## Your instructions
Using the data below, return all lines in which "with" appears.

## Given entries
+--
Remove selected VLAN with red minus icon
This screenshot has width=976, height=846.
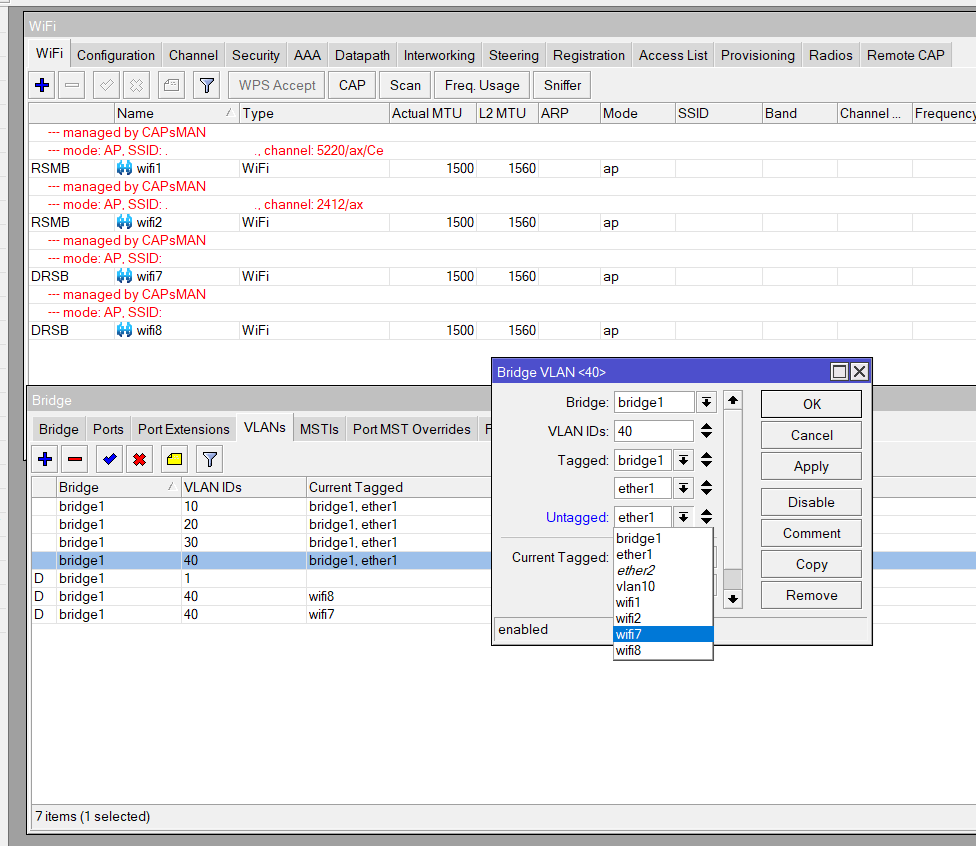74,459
+--
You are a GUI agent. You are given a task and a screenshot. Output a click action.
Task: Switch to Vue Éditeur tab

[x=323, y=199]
+--
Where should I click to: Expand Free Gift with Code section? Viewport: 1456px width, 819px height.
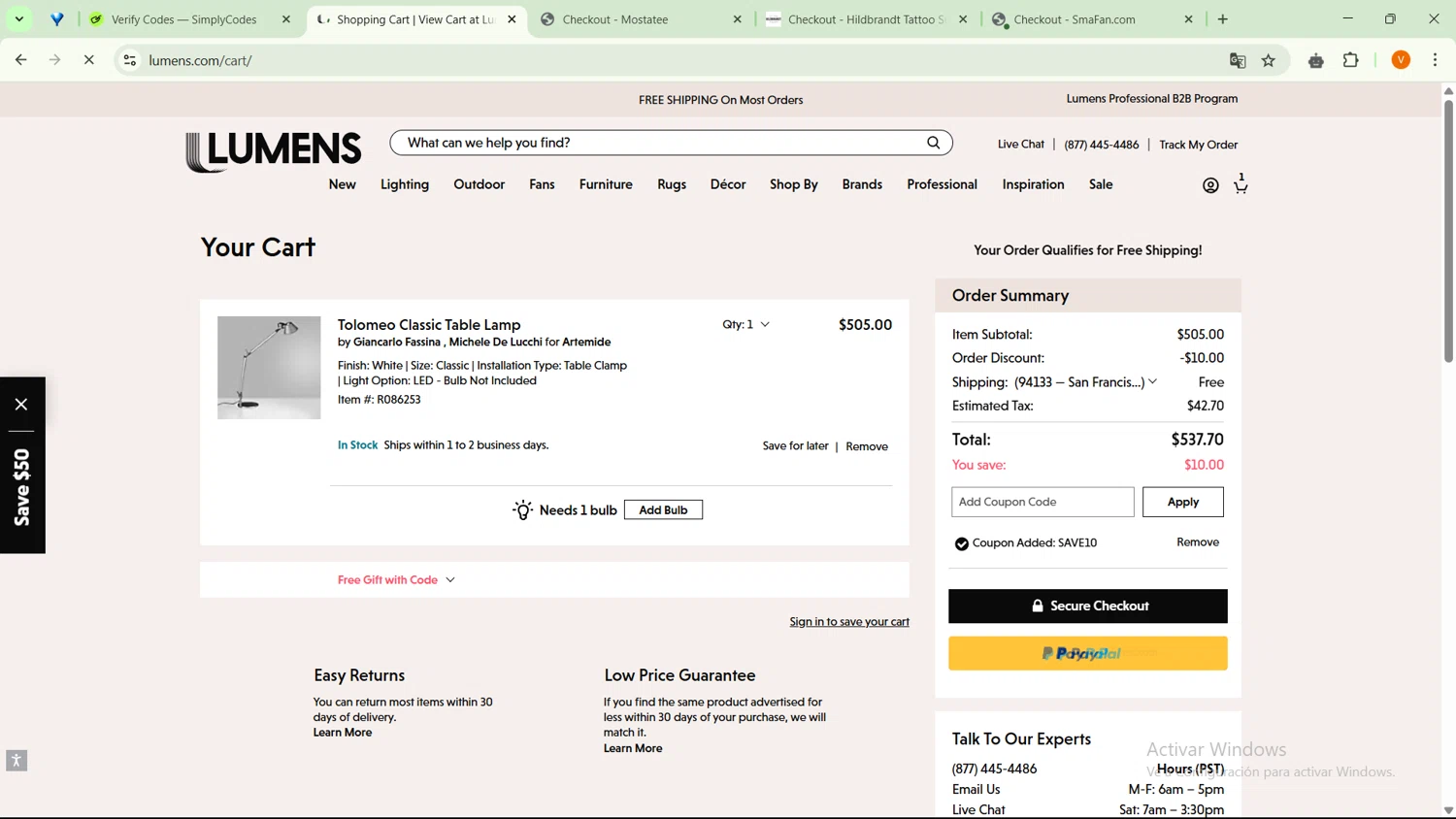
+--
## Answer
Remove selected VLAN with red minus icon
Where should I click to: Expand Free Gift with Code section? Viewport: 1456px width, 819px height.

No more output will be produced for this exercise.